Enfin, les évolutions technologiques à l’œuvre dans le monde, la
prolifération des systèmes de déni d’accès, de cyber-attaques
offensives, et le développement potentiel de frappes antisatellites
imposent une actualisation du niveau technique de nos outils de
dissuasion pour garantir leur crédibilité.
Tout ceci montre la nécessité de disposer d’une dissuasion autonome,
crédible et moderne. Cela n’implique pour la France aucune course aux
armements, cela se situe dans l’application rigoureuse du principe de
stricte suffisance. Sans modernisation continue des outils en fonction
de l’évolution des menaces, c’est la capacité à dissuader qui serait
compromise.
En quoi devrait consister cette modernisation ?
Xavier PINTAT : Nous venons d’achever un cycle
complet de modernisation des moyens des composantes océanique et
aéroportée. Il s’agit maintenant de se projeter sur les moyens futurs
qui leur succèderont, car la dissuasion se pense dans le temps long. Les
décisions d’investissement devront être prises dès la prochaine loi de
programmation militaire. Les grands rendez-vous identifiés dans le
rapport se situent dans le courant des années 2030, avec la mise en
service, à cette échéance, du sous-marin nucléaire lanceur d’engin de
troisième génération, des successeurs des missiles balistiques M-51.3 et
du missile de croisière ASMP-A, ainsi que la modernisation éventuelle
de la flotte d’avions de combat.
À plus court terme, la modernisation de la flotte des avions
ravitailleurs va être réalisée avec le remplacement d’ici 2025 des C135 à
bout de souffle par des MRTT.
Si nous voulons conserver une capacité crédible de dissuasion, les
outils doivent être modernisés. Il s’agit de préserver nos capacités de
pénétration et d’invulnérabilité, mais aussi la permanence de la
dissuasion, qui ne peut être exercée par intermittence.
Cet investissement est-il soutenable à l’heure où le budget de la défense est fortement sollicité ?
Xavier PINTAT : La modernisation de la dissuasion
nucléaire est soutenable financièrement. Elle requiert toutefois un
effort budgétaire pour porter de 3,9 milliards d’euros en 2017 à 5,5 ou 6
milliards d’euros en 2025, à valeur constante, les crédits qui lui sont
consacrés. Cette progression s’intègre logiquement dans l’effort
d’ensemble à consentir au profit du budget de la défense, tendant à
porter celui-ci à hauteur de 2 % du PIB en 2025, hors pensions et hors
« surcoût OPEX », d’après les engagements du Président de la République.

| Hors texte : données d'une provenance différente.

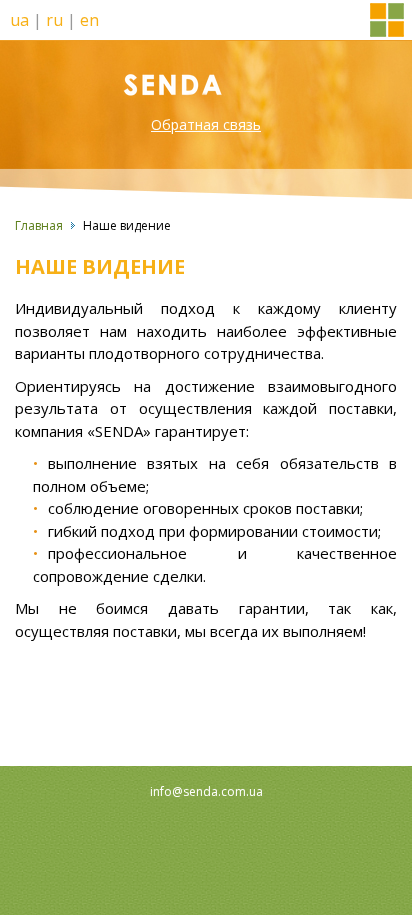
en (89, 20)
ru (54, 20)
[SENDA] (206, 83)
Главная (39, 225)
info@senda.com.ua (206, 791)
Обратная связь (206, 124)
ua (19, 20)
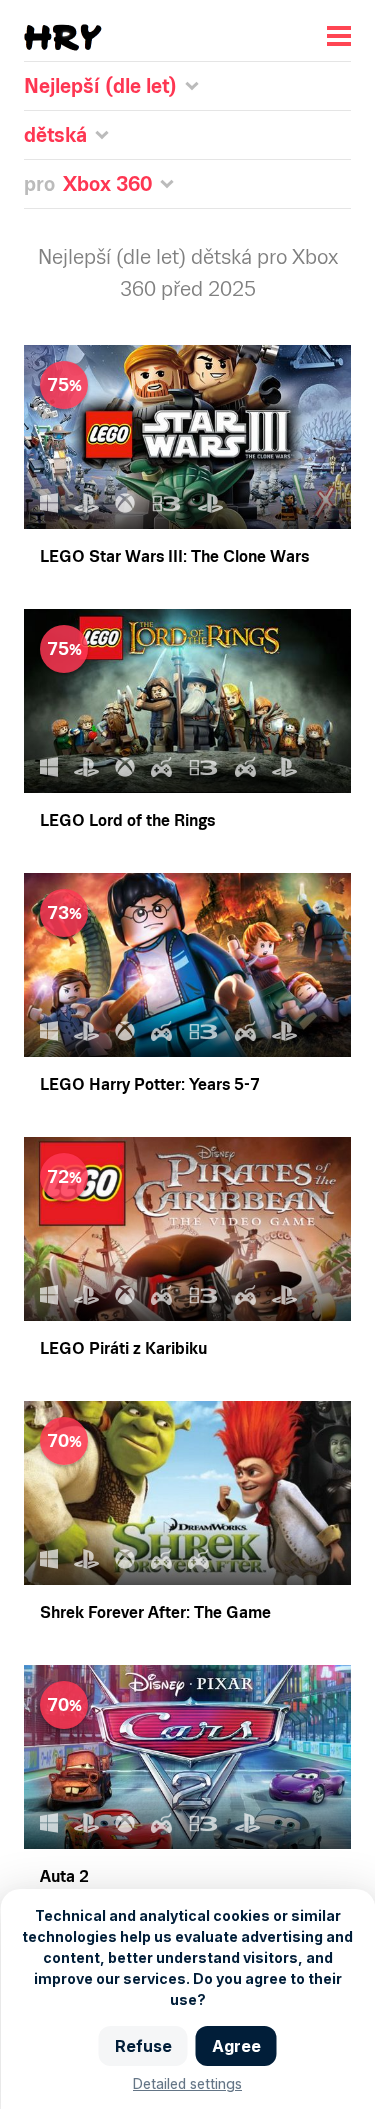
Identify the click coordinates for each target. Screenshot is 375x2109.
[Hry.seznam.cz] (63, 37)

L’important, pour des raisons opérationnelles, mais également pour
maintenir le niveau de compétence dans les filières industrielles
stratégiques, est que ces investissements puissent être menés selon le
calendrier requis.
Selon nos projections, compte tenu de l’augmentation prévue à
l’horizon 2025 pour le budget de la défense, la part des crédits
consacrés à la dissuasion dans l’ensemble de ce budget restera stable, à
hauteur de 12 % environ, ce qui ne créera donc pas d’effet d’éviction
au détriment des autres fonctions stratégiques opérées par nos armées.